__Set exercise__: Render the records from the first line through the line holding "pyautogui.click(x=1037, y=101)", both included, as a Markdown table with the columns Row and Line. Leave out any blank lines.

__Stored data__:

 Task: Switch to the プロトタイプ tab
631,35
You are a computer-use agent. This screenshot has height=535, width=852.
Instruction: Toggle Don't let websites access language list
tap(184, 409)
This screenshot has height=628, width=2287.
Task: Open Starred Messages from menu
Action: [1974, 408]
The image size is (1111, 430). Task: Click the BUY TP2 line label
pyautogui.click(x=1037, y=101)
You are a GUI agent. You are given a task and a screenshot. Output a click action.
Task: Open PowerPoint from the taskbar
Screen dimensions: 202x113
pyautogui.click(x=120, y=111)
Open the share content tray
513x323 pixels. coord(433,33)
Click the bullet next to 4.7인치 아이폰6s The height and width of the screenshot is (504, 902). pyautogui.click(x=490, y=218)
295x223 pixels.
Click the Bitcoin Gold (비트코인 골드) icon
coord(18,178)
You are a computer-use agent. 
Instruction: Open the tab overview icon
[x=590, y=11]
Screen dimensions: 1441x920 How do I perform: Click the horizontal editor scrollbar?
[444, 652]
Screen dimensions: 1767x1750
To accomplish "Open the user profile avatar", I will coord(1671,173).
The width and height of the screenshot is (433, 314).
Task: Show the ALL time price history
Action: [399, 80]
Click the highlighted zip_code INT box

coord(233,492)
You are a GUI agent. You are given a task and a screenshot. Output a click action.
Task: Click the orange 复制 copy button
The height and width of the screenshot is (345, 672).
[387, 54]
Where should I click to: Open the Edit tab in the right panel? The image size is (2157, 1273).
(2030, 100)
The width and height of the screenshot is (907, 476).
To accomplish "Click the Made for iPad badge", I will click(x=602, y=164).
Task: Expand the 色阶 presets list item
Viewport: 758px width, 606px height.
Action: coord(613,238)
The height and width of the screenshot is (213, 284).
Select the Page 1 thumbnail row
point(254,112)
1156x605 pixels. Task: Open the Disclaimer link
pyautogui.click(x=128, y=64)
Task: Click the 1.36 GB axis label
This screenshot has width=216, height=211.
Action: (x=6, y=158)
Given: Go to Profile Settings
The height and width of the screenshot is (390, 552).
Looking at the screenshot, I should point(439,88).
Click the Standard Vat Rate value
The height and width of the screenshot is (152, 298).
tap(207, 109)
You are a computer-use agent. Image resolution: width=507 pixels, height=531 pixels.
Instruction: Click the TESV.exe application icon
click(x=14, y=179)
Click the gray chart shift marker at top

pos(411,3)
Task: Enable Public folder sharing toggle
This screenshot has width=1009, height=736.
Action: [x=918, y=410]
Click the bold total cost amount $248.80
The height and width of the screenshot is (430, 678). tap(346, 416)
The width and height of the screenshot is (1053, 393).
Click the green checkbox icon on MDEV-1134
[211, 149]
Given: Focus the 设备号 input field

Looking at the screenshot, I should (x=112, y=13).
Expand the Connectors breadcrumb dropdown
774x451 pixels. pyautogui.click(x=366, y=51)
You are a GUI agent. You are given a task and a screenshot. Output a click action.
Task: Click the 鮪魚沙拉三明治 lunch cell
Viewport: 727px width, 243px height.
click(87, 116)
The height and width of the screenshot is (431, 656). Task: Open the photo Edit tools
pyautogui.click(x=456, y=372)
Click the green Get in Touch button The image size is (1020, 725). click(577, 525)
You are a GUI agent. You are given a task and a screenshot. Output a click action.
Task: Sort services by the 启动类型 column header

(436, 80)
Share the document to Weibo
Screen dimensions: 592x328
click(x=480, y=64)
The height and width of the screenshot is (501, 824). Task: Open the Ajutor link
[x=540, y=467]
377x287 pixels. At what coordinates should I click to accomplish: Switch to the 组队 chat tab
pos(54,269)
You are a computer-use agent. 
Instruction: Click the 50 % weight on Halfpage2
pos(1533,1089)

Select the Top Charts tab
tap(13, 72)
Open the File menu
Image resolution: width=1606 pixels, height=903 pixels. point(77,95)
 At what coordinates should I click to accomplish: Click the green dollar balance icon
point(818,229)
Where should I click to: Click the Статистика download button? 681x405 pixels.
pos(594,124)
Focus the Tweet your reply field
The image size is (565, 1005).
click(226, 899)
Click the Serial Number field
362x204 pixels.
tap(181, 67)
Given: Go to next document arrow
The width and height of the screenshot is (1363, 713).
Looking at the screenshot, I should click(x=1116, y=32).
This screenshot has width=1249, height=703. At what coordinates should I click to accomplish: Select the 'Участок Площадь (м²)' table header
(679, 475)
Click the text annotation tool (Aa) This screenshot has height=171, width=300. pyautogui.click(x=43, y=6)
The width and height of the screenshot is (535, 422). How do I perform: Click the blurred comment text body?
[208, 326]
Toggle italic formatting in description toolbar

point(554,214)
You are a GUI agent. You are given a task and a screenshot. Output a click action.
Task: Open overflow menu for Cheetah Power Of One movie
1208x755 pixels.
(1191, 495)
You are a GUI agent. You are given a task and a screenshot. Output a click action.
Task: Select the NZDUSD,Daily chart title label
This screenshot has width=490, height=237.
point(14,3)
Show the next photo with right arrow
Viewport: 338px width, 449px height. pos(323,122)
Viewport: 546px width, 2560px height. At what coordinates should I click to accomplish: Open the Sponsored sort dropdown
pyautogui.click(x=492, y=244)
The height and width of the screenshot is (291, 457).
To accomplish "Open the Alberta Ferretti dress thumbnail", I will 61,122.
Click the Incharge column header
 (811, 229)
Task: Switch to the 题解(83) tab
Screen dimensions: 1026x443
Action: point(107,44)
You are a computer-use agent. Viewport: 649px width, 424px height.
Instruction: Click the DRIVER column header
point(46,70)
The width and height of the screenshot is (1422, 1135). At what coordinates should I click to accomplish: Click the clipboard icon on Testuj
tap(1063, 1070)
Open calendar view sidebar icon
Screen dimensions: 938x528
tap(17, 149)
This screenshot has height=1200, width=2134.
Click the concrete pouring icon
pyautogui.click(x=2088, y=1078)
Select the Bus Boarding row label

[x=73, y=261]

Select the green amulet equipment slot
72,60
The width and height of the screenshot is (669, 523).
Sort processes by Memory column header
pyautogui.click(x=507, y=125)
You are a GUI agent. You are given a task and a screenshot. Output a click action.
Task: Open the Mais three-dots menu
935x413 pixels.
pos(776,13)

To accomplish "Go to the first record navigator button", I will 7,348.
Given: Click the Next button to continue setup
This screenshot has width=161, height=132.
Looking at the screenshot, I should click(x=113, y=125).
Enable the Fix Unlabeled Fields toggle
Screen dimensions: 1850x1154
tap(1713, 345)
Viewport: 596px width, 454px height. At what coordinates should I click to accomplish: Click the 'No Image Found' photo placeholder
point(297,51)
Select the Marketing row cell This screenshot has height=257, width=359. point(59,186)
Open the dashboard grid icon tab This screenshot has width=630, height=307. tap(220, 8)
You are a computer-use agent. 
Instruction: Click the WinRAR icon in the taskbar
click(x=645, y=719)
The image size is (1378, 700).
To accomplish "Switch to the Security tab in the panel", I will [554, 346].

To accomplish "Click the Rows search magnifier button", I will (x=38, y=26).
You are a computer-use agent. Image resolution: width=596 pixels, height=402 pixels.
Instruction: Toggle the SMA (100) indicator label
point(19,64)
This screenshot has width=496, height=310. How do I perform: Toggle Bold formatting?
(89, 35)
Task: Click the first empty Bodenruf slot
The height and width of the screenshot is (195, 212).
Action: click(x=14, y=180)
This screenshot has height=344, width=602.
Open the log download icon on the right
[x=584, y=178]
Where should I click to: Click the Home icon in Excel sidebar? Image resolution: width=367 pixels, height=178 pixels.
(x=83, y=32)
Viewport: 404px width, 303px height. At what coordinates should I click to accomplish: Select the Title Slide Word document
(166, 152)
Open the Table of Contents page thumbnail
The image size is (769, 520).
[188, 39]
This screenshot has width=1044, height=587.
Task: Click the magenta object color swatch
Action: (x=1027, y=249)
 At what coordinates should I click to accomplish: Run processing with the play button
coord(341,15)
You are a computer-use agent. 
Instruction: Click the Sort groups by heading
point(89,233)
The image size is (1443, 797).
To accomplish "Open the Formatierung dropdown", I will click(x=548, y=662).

__Solution to the exercise__:
| Row | Line |
|---|---|
| 1 |  Task: Switch to the プロトタイプ tab |
| 2 | 631,35 |
| 3 | You are a computer-use agent. This screenshot has height=535, width=852. |
| 4 | Instruction: Toggle Don't let websites access language list |
| 5 | tap(184, 409) |
| 6 | This screenshot has height=628, width=2287. |
| 7 | Task: Open Starred Messages from menu |
| 8 | Action: [1974, 408] |
| 9 | The image size is (1111, 430). Task: Click the BUY TP2 line label |
| 10 | pyautogui.click(x=1037, y=101) |